I looked at Kevin stupidly, desperately. Cobra Commander was in his battle armor! Insulting Voltar! Destro had his gold helmet! His GOLD helmet! Darklon unloaded his (non-lethal) weapon into Road Pig! The show was in reruns, and we would never see these characters animated in our entire lives! The cartoon adventures of this most engaging brand ever was over, doomed to eternal repeats and diminished relevance like those horrible 1960s Flintstones reruns we caught where there was nothing else on.
“It’s a dollar.”
The emphasis: “It’s a dollar.” What he was saying was “It’s a third of another figure. We could be going to Toy”R”Us again any week now, and you wouldn’t want to be there without enough money to buy your next G.I. Joe figure, would you? It will be a wasted trip, and I’ll buy my next figure, and our next game – the best games happen on the days we bring home new figures (O! The inspiration!) – will be lopsided. And all you will have to show for it is this flimsy paper THING. Whereas a figure is interesting forever because it’s poseable and a concrete object. But a comic book – whatever that is – can’t be any more evergreen than any book, and how often do we reread books? Never.”
That’s what he was really saying. And he was right. It was a waste. It might be a waste.
But on the other hand, a dollar felt like a great trade for this significant amount of entertainment. (And sadly, today the standard cover price of four dollars is not a commensurate exchange for the satisfaction offered by the average single comic book of 2011 – improved paper stock and color production, inflation, improved wages, and corporate greed having ruined today’s comic.) And it was just a dollar. A third of an action figure wasn’t all that much. Plus I was feeling experimental. Contrary, even. I might have made the decision just to spite my brother’s admonition.

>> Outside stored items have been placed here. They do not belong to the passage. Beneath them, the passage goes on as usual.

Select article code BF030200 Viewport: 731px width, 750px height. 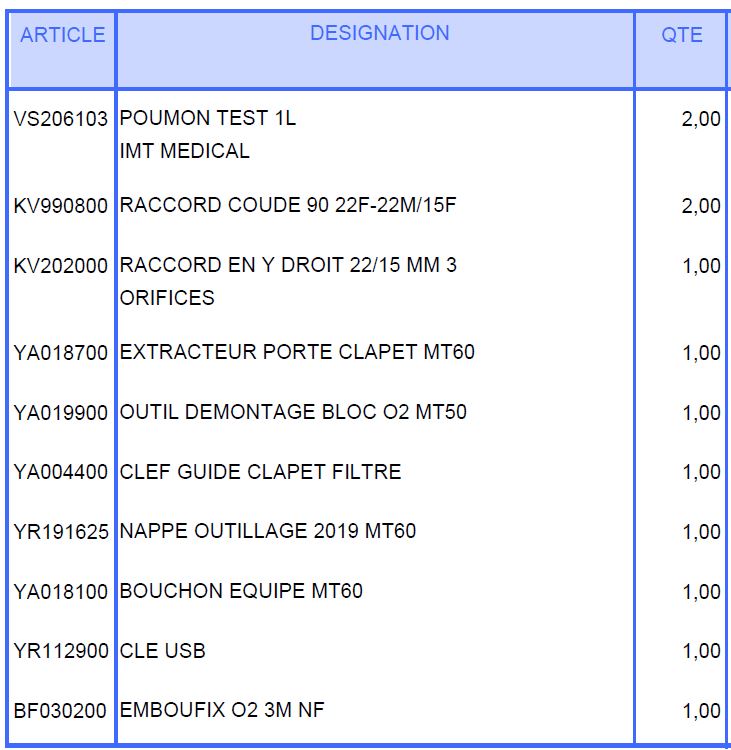pyautogui.click(x=61, y=712)
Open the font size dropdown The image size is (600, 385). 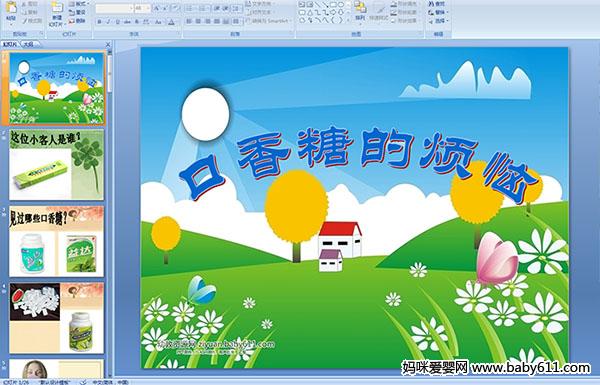point(148,8)
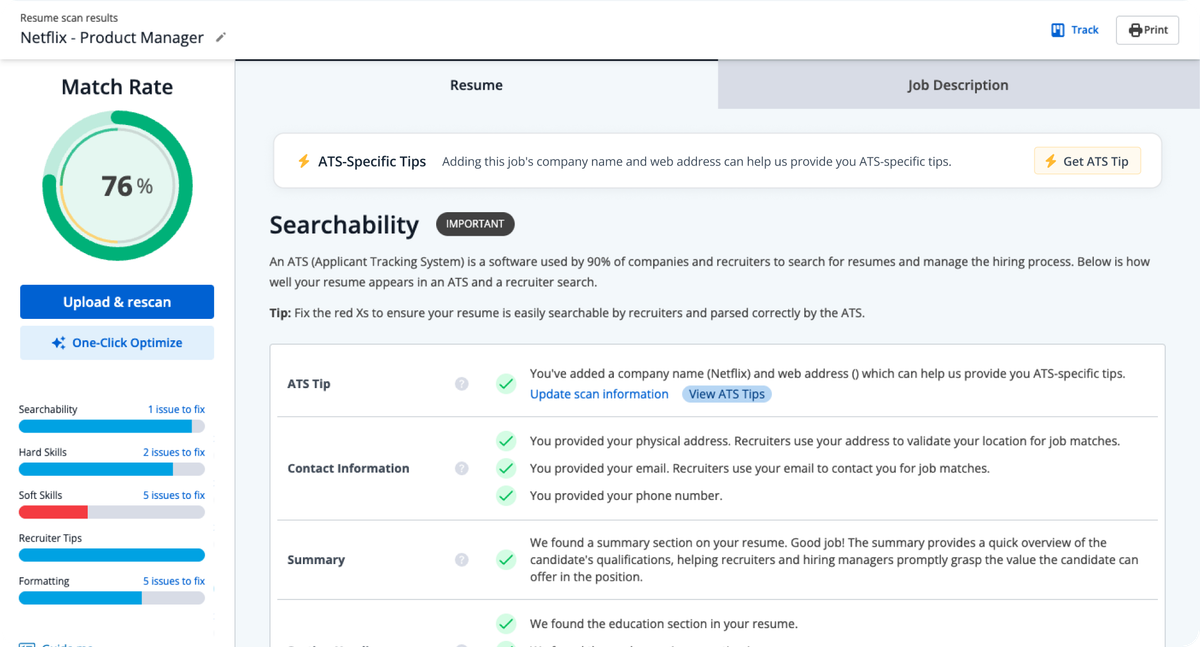Click the pencil edit icon beside scan title

click(x=221, y=38)

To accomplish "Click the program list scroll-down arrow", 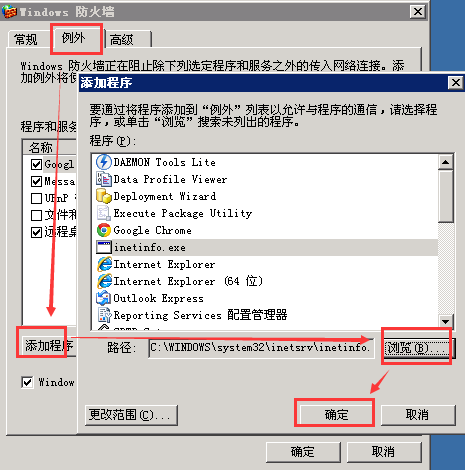I will (x=445, y=322).
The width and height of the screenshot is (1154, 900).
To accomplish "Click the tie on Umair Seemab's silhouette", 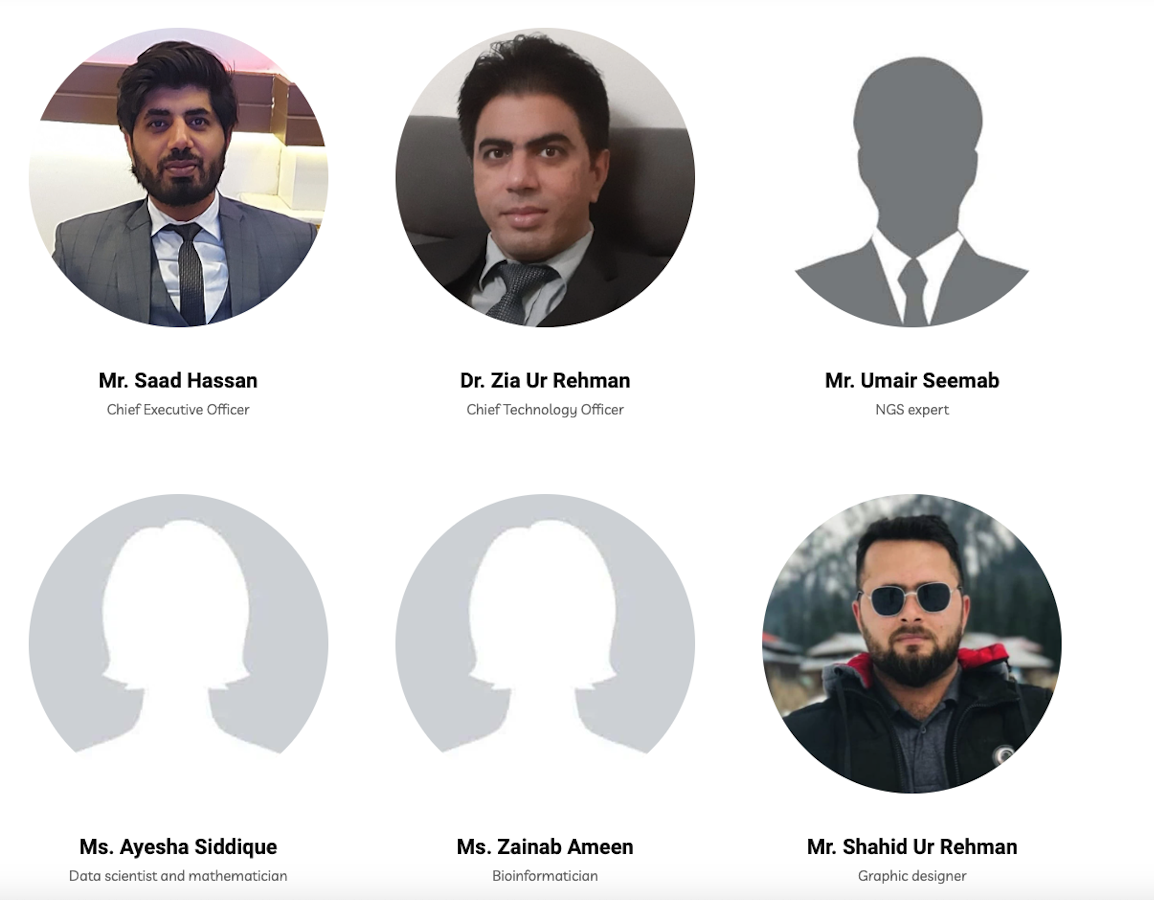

So I bought it. I can still remember standing at the register – Waldenbooks had three side by side, the counters higher than most bank tellers, the woman selling me this gateway drug, a giant black placard high up on the white wall behind her listing all important up-coming book releases by date.
I don’t remember telling (or showing) Kevin that I’d bought the comic anyway, but it must have happened on the way out of the store. He probably just said “Oh,” a non-committal reaction that would neither encourage nor pity my decision to vote out of lockstep with my political party. (I tended to do whatever Kevin did. A little brother, my independent streak arrived in high school.) I probably did not look through this comic book – whatever it was – on the ride home since I couldn’t read in a car (still can’t) without stomach discomfort. I don’t remember reading G.I. Joe issue #90 on the family room floor at home 45 minutes later, but I probably did. I don’t remember enjoying every moment of it, but I certainly did.